- **Supplied entries**:
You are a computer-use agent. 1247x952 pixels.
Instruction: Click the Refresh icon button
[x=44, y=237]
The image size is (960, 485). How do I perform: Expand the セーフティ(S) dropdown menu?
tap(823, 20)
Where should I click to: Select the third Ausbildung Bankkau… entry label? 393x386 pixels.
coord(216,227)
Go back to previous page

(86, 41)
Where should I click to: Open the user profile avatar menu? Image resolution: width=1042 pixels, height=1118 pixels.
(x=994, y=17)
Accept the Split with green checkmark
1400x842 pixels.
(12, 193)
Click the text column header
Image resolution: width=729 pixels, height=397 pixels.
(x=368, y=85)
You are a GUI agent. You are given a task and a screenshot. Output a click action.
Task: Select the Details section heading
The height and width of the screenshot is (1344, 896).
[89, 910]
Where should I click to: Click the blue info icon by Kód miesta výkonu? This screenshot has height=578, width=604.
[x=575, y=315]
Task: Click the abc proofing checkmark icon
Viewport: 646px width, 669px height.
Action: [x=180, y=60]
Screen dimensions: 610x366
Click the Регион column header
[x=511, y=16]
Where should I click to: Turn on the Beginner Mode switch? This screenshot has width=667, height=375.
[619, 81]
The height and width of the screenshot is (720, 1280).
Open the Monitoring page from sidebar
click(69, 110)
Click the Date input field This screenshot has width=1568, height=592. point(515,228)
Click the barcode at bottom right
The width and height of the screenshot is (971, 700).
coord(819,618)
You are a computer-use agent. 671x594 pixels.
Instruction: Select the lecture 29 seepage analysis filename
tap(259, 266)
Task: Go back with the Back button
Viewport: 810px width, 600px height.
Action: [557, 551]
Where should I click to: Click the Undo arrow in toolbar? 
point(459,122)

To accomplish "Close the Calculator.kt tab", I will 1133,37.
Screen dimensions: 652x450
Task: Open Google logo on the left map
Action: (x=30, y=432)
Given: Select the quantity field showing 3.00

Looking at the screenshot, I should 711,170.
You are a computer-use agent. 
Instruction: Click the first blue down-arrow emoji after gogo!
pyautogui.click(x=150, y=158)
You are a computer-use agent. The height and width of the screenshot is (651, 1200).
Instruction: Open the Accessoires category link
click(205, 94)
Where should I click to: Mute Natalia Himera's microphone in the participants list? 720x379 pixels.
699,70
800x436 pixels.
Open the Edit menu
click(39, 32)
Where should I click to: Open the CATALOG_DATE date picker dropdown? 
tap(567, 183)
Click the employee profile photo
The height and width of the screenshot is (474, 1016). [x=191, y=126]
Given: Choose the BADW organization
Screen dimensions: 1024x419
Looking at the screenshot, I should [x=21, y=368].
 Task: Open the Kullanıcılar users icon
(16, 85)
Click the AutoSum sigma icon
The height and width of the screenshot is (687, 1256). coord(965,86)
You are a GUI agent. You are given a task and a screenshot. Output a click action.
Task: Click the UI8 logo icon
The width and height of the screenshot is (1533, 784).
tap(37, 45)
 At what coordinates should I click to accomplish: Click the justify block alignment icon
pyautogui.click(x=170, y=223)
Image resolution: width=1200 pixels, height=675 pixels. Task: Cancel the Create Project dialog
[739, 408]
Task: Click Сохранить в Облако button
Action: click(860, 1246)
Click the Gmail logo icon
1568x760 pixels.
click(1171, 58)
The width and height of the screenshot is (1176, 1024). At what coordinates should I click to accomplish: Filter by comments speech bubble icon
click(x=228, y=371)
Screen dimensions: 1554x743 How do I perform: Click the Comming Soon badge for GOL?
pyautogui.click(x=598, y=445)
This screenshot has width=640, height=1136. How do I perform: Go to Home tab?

- **Task directions**:
Write out exactly the lines from the one containing "Click the employee profile photo" through the end of the data, both included. Add nothing else.

- **Response area**:
Click the employee profile photo
The height and width of the screenshot is (474, 1016). [x=191, y=126]
Given: Choose the BADW organization
Screen dimensions: 1024x419
Looking at the screenshot, I should [x=21, y=368].
 Task: Open the Kullanıcılar users icon
(16, 85)
Click the AutoSum sigma icon
The height and width of the screenshot is (687, 1256). coord(965,86)
You are a GUI agent. You are given a task and a screenshot. Output a click action.
Task: Click the UI8 logo icon
The width and height of the screenshot is (1533, 784).
tap(37, 45)
 At what coordinates should I click to accomplish: Click the justify block alignment icon
pyautogui.click(x=170, y=223)
Image resolution: width=1200 pixels, height=675 pixels. Task: Cancel the Create Project dialog
[739, 408]
Task: Click Сохранить в Облако button
Action: click(860, 1246)
Click the Gmail logo icon
1568x760 pixels.
click(1171, 58)
The width and height of the screenshot is (1176, 1024). At what coordinates should I click to accomplish: Filter by comments speech bubble icon
click(x=228, y=371)
Screen dimensions: 1554x743 How do I perform: Click the Comming Soon badge for GOL?
pyautogui.click(x=598, y=445)
This screenshot has width=640, height=1136. How do I perform: Go to Home tab?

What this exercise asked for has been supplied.